Show Abstract | Download Original | Original Source | Check in Google Scholar | DOI: 10.30865/klik.v4i3.1514

Abstract

In recent years, there has been a significant increase in the global cancer related mortality rate. Among various cancer types, lung cancer has emerged as one of the highest incidence cases. Lung cancer predominantly affects males and is attributed to several factors, including exposure to cigarette smoke, long-term air pollution, and exposure to carcinogenic compounds such as radon, asbestos, arsenic, coal tar, and diesel fuel emissions. The growth of cancerous cells in the lungs can be detected using various imaging techniques, with CT-Scan being one of them. This research focuses on the classification of normal lung organs and those affected by cancerous cells. The classification process employs two types of data: original data and data processed with Contrast Limited Adaptive Histogram Equalization (CLAHE). The data is initially divided with 90:10 ratios before being trained using a Convolutional Neural Network (CNN). The CNN architecture used is EfficientNet-B0, with the assistance of different optimizers and learning rates.
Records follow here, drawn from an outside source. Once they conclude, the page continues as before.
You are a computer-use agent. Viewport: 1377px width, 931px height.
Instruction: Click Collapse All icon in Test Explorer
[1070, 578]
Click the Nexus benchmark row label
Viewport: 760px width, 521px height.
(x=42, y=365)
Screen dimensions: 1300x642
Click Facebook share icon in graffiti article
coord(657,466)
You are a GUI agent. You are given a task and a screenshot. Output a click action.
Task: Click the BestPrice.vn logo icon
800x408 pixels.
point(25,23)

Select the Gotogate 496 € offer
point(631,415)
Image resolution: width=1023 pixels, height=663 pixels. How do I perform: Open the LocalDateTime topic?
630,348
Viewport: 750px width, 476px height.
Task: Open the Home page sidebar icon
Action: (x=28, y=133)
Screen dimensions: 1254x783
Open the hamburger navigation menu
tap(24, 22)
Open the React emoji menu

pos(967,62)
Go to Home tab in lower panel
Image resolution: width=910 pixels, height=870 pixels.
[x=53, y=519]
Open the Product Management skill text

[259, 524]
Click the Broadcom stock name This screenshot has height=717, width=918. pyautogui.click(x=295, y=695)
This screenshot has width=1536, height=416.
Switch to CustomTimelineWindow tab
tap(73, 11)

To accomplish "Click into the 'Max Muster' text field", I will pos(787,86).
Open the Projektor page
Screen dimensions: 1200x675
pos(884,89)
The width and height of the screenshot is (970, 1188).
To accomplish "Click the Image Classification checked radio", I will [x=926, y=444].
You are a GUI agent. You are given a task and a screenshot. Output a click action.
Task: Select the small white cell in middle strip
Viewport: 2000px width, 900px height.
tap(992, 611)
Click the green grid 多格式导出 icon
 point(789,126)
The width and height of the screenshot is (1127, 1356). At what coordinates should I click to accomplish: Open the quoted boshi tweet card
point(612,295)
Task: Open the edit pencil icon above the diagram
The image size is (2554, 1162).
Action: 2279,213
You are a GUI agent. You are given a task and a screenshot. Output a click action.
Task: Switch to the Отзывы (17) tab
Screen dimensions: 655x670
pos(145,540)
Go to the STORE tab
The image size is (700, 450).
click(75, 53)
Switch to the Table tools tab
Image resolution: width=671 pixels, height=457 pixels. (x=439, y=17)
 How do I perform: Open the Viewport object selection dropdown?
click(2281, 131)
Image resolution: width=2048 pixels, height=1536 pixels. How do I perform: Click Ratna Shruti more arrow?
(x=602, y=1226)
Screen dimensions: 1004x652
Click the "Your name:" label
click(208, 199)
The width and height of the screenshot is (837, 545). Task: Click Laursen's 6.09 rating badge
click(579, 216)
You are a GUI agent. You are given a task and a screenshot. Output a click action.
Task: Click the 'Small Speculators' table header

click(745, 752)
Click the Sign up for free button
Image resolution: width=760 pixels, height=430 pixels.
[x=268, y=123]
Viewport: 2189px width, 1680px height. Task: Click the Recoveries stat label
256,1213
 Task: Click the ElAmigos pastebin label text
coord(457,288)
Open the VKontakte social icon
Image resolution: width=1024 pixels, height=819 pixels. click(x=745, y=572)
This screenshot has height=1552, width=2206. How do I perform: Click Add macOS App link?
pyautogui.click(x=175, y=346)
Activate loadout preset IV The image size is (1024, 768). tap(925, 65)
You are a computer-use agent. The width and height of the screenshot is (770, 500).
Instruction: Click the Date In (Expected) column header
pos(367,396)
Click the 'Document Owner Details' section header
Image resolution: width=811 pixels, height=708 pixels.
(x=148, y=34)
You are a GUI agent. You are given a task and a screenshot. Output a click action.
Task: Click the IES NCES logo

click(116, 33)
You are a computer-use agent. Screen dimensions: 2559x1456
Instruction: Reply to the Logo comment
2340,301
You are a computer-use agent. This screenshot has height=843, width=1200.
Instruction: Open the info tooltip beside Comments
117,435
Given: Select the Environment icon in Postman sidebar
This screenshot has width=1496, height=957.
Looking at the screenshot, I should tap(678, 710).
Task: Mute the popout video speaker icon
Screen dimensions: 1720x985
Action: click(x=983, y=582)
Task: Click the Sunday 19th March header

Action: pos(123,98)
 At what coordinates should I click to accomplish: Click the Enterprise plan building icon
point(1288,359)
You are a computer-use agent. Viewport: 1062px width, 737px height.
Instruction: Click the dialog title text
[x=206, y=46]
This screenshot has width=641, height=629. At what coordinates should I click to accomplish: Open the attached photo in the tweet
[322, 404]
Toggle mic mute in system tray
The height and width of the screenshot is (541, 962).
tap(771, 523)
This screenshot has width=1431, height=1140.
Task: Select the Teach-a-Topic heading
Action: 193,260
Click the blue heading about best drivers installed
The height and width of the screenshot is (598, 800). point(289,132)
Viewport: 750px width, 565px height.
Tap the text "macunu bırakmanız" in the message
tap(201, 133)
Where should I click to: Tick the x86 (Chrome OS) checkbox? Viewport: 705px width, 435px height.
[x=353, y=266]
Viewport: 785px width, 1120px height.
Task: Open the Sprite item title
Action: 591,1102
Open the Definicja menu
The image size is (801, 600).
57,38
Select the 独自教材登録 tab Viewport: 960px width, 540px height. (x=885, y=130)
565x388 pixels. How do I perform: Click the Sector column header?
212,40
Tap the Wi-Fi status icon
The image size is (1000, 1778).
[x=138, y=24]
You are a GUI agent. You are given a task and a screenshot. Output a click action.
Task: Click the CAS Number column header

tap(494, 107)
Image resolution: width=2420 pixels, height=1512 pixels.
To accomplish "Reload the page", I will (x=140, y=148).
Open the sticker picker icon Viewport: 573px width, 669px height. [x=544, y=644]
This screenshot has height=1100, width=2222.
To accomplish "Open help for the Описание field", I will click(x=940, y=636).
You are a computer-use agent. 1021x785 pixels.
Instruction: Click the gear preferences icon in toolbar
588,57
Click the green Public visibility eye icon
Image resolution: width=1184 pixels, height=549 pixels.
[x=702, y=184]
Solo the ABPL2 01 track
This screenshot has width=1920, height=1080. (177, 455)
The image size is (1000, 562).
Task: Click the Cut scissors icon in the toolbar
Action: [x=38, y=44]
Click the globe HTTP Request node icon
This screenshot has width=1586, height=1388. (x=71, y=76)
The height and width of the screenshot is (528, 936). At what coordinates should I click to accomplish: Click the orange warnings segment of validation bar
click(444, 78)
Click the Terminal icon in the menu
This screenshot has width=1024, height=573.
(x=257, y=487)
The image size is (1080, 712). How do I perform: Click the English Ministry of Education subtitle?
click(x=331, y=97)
After testing, the model's performance is evaluated using a confusion matrix to compare the results between the use of original data and CLAHE-processed data. The use of CLAHE processed data yields higher evaluation metrics compared to the original data, achieving a precision of 87.9%, recall of 85.6%, F1-score of 85.11%, and accuracy of 85.29% in the 90:10 data split, with the Adam optimizer and a learning rate of 10-1. The research results reveal that the utilization of image enhancement, specifically Contrast Limited Adaptive Histogram Equalization (CLAHE), with an appropriate combination of clip limit and tile grid, can impact the model's performance in classifying image data.